■ **WRITTEN TASK**
Copy the stretch of the material below from the line containing "This screenshot has width=1570, height=883." through the line containing "The image size is (792, 446).", reproducing every line in that span without changes.

--- begin ---

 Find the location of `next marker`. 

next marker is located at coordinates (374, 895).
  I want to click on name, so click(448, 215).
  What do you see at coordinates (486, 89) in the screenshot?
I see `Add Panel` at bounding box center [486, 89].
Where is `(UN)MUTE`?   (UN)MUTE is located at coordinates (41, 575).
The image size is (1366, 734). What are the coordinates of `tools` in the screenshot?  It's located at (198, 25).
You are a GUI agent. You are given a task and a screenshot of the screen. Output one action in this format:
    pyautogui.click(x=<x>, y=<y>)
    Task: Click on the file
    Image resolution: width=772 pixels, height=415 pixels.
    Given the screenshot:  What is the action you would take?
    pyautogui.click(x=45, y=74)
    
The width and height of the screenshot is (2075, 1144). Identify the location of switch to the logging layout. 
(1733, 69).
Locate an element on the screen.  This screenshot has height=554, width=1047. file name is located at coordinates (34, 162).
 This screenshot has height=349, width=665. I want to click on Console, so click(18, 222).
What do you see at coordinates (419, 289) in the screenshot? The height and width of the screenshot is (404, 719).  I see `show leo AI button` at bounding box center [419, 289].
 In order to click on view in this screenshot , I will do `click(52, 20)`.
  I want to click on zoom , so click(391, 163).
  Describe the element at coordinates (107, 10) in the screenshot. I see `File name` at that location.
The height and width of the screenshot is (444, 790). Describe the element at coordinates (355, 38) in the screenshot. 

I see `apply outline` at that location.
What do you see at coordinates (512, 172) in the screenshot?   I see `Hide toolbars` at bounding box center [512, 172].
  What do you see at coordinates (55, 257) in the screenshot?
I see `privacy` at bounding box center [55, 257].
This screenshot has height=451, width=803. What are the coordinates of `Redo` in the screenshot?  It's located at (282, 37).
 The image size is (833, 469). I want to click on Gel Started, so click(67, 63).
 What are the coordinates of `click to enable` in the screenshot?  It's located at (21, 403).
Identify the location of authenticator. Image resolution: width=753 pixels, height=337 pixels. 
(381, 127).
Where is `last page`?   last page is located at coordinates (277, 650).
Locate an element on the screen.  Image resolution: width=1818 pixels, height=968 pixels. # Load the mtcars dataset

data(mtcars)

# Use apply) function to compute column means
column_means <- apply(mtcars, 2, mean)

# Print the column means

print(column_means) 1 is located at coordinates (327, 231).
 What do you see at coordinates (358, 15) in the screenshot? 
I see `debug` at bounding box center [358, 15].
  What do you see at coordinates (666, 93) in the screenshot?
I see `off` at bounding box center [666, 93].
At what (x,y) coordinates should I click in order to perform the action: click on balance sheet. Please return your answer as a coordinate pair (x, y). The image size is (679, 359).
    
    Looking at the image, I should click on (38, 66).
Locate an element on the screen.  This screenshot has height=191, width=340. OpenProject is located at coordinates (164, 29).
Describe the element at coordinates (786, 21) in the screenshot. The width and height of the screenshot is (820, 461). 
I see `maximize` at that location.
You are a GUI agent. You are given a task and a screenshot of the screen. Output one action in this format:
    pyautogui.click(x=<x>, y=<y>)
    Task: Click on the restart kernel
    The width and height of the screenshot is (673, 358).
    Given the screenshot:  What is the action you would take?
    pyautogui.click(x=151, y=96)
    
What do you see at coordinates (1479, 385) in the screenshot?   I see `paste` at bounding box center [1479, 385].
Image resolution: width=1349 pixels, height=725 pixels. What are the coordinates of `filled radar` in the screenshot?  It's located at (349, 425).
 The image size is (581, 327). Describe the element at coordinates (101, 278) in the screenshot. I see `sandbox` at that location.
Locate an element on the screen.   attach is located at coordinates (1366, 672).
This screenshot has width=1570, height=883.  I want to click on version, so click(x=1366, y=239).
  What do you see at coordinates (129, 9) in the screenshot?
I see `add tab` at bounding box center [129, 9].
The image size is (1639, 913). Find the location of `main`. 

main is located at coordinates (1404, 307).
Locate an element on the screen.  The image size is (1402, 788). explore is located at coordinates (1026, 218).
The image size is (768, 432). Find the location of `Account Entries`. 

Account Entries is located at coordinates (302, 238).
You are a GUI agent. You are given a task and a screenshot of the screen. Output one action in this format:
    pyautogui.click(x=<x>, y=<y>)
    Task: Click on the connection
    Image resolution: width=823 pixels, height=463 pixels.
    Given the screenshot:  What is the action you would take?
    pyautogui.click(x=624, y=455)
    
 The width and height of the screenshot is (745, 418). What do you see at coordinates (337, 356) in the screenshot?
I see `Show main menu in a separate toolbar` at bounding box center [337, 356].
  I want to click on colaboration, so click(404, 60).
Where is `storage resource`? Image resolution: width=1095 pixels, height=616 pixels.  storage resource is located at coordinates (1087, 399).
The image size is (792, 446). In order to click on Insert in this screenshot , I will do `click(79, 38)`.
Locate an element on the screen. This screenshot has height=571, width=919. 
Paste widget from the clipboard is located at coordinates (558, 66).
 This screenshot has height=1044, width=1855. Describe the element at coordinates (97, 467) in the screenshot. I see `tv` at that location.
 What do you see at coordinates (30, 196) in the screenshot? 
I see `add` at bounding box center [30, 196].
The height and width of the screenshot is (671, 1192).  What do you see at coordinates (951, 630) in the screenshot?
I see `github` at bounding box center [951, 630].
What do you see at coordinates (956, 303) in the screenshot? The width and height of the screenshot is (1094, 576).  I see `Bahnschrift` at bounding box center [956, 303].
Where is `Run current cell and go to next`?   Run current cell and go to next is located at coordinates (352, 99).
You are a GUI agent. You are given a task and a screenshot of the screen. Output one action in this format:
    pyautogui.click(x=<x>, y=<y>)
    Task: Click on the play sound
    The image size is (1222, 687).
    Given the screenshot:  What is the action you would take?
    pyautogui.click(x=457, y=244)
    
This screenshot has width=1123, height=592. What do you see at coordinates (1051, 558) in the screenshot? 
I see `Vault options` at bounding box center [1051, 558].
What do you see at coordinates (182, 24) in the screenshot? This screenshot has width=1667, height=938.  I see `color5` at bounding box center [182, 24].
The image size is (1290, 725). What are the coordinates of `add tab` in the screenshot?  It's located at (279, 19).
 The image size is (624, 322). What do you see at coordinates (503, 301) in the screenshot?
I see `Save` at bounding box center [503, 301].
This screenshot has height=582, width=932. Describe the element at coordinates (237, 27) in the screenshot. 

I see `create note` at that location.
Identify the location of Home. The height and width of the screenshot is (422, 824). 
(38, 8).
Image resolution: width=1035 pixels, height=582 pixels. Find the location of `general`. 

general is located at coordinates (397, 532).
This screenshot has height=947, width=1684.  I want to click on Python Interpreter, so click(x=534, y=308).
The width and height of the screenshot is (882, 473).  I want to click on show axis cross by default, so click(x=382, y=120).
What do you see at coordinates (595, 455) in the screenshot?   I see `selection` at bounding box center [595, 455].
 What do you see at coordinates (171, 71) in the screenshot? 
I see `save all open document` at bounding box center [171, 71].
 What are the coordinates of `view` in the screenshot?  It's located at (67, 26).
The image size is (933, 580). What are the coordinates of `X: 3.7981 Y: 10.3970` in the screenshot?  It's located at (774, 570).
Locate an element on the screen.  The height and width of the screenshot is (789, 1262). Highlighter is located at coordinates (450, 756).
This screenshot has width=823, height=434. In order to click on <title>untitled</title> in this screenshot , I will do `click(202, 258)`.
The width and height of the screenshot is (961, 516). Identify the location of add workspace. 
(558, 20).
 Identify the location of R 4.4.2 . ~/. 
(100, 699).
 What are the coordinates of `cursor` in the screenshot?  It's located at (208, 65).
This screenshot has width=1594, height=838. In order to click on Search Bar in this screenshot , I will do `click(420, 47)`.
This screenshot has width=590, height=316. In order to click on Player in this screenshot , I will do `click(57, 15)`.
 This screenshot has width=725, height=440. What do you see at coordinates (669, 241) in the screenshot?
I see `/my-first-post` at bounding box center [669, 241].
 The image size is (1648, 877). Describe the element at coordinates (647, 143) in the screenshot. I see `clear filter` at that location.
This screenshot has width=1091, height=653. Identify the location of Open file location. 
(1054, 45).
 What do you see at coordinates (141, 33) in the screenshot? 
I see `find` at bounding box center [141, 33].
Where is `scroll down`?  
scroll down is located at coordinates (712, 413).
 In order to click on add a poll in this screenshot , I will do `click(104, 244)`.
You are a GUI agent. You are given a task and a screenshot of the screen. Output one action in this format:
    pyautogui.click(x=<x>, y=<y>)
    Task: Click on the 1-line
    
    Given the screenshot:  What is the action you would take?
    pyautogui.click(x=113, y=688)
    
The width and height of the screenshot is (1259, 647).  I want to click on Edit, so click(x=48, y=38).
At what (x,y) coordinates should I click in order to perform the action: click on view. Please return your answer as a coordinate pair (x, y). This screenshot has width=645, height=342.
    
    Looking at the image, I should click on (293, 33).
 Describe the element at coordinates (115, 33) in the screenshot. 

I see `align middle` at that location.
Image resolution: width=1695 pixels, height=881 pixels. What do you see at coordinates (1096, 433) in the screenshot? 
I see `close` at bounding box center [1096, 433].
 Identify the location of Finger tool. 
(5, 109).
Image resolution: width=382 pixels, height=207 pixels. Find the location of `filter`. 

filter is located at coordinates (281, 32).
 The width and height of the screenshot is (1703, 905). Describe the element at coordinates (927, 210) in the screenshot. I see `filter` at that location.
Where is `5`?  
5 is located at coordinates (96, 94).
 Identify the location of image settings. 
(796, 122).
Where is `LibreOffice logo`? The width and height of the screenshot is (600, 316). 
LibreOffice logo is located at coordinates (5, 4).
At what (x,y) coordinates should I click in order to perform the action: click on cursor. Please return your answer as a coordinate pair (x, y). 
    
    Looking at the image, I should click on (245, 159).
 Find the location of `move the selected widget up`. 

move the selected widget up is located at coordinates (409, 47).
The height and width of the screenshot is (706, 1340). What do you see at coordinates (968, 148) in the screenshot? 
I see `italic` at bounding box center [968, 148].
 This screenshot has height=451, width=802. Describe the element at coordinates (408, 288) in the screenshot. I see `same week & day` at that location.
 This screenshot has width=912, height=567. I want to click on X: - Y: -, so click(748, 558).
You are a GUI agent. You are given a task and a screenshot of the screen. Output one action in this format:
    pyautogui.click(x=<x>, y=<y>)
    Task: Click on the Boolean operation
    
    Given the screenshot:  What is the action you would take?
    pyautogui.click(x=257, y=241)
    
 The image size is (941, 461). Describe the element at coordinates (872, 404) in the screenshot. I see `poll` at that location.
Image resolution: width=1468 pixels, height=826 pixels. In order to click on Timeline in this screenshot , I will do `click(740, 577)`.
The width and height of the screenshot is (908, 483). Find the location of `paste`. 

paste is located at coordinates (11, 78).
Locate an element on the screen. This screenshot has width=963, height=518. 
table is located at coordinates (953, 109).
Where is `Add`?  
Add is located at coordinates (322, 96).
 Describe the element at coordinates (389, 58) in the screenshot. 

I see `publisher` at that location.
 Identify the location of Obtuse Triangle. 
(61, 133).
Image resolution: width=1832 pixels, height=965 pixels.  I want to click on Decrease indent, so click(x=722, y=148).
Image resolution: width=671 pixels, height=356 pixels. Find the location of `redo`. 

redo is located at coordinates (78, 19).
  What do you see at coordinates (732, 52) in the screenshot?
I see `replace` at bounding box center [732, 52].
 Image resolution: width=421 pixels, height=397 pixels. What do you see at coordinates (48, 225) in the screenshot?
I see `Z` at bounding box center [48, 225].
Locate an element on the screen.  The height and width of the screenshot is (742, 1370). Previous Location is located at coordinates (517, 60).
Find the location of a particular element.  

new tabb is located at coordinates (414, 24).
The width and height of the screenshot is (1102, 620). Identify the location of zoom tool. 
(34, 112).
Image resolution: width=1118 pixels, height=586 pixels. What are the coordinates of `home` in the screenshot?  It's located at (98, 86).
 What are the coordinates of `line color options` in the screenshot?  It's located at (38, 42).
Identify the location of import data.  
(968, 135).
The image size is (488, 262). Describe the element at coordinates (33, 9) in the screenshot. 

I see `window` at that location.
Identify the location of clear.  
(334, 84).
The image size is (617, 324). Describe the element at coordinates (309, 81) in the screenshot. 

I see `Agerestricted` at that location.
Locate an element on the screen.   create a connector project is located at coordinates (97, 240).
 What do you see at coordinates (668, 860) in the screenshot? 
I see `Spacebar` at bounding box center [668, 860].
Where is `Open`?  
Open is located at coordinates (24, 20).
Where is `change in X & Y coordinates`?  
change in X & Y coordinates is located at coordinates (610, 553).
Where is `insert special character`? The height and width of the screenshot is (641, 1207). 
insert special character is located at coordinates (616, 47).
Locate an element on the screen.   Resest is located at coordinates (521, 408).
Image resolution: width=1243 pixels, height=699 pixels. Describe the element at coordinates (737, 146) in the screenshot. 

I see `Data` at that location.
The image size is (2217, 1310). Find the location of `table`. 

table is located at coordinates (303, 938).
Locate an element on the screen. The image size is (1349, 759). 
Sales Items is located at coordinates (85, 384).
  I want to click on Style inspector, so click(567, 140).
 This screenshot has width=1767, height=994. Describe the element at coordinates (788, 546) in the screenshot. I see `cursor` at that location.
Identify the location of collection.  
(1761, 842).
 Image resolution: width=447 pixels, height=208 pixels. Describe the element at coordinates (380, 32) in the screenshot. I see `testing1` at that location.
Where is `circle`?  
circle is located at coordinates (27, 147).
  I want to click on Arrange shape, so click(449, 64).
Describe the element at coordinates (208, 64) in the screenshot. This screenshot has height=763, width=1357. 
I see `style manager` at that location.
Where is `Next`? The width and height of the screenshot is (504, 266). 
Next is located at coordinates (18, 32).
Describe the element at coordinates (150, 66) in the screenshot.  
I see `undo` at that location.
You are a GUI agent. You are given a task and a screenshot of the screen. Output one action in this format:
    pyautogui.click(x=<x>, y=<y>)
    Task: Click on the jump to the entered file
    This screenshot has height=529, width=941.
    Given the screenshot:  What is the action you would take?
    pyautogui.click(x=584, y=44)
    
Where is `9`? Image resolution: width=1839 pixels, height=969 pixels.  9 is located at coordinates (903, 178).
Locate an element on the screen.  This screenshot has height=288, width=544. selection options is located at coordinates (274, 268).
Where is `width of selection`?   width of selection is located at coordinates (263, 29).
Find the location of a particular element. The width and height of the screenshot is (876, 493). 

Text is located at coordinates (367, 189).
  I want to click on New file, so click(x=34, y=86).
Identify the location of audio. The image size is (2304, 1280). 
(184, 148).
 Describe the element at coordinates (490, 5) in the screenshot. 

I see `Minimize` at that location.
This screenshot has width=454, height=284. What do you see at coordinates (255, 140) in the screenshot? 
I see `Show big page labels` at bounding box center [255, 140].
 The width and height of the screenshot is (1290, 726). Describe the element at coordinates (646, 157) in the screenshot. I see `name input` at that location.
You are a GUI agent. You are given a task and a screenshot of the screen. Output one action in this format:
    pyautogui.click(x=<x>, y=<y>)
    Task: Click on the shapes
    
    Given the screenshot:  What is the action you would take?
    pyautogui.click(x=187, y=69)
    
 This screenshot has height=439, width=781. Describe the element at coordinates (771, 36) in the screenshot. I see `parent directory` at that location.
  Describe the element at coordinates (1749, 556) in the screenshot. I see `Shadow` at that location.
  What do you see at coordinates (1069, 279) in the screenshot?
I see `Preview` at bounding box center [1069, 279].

--- end ---

■ **THE RESULT**
This screenshot has width=1570, height=883.  I want to click on version, so click(x=1366, y=239).
  What do you see at coordinates (129, 9) in the screenshot?
I see `add tab` at bounding box center [129, 9].
The image size is (1639, 913). Find the location of `main`. 

main is located at coordinates (1404, 307).
Locate an element on the screen.  The image size is (1402, 788). explore is located at coordinates (1026, 218).
The image size is (768, 432). Find the location of `Account Entries`. 

Account Entries is located at coordinates (302, 238).
You are a GUI agent. You are given a task and a screenshot of the screen. Output one action in this format:
    pyautogui.click(x=<x>, y=<y>)
    Task: Click on the connection
    Image resolution: width=823 pixels, height=463 pixels.
    Given the screenshot:  What is the action you would take?
    pyautogui.click(x=624, y=455)
    
 The width and height of the screenshot is (745, 418). What do you see at coordinates (337, 356) in the screenshot?
I see `Show main menu in a separate toolbar` at bounding box center [337, 356].
  I want to click on colaboration, so click(404, 60).
Where is `storage resource`? Image resolution: width=1095 pixels, height=616 pixels.  storage resource is located at coordinates (1087, 399).
The image size is (792, 446). In order to click on Insert in this screenshot , I will do `click(79, 38)`.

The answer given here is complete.